CIBT is an “education management company focused on the global market since 1994,” according to a release. It owns and operates a network of business, technical and language colleges in North America and Asia, such as Sprott Shaw College, offering programs in 12 countries with campuses, recruitment offices and training centres enrolling more than 8,000 students a year.
The company offers recognized business and management degrees, programs in college preparation, healthcare, hotel management, tourism, English language training and more.
Chu said with WestStone’s experience in developing residential and commercial high-rise buildings, the proposed education centre will help students across the province find “affordable, high quality student housing that is central to public housing.”
The would-be education centre is set to be located in City Centre, between SFU Surrey and the future Kwantlen Polytechnic University at 10240 135th Street.
Levels one to three would offer amenities including a food court, student lounge, computer centre, electronic library and conference rooms as well as office space for education consultants.
Levels four to 20 would be leased to educational institutions as their satellite campus in Surrey.

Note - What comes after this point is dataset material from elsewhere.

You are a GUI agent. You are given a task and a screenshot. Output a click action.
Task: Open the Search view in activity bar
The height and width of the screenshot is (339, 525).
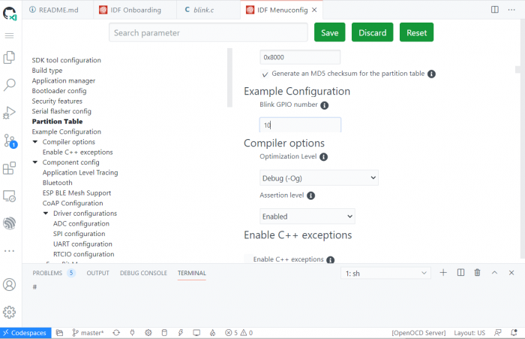coord(10,85)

Residential suites on levels 26 to 35 would be designed for long-term stay international students and the remaining levels 36 to 50 would be “flagship student hotels” for short-term stays students and visitors.
Brian Regehr, president and CEO of WestStone Group, said he is “delighted to be adding an exceptional education component to the city centre to complement and enhance those already here.”
“We are proud to be building in the city and watching it evolve into British Columbia’s next great metro centre,” said Regehr in a release. “In a few more years Surrey will overtake Vancouver in terms of its population, the momentum is happening now and through exciting new developments and infrastructure, such as our proposed Education Mega Centre, a true 21st Century city is emerging.”
Regehr suspects many people will be interested to learn the proposed education centre will be built on the former roller rink site (pictured left), which was etched in the memories of many Surrey residents since it first opened in the 1970s.
“I hope that before we take it down, we are able to offer the citizens of Surrey one more chance to relive some Stardust memories and enjoy a free skate,” said Regehr.
Whalley’s Stardust roller rink drew huge crowds for decades. Before closing in 2005, it was a landmark for generations, the place to be for thousands of kids.
In its prime, hundreds of teens flocked to the venue on a typical Friday or Saturday night to strap on a pair of roller skates and glide around the polished floor.
Earlier this year, longtime rink manager Bonnie Burnside, who now serves on the Downtown Surrey BIA, told the Now the rink meant something to the community.
“When we first announced we were closing, people were writing petitions and sending it to the city because they didn’t want us to close,” Burnside said.
A reunion skate last February in what’s now called Central City Arena drew massive interest, said event organizer Krissy Williams.
“There’s a lot of people that miss Stardust.”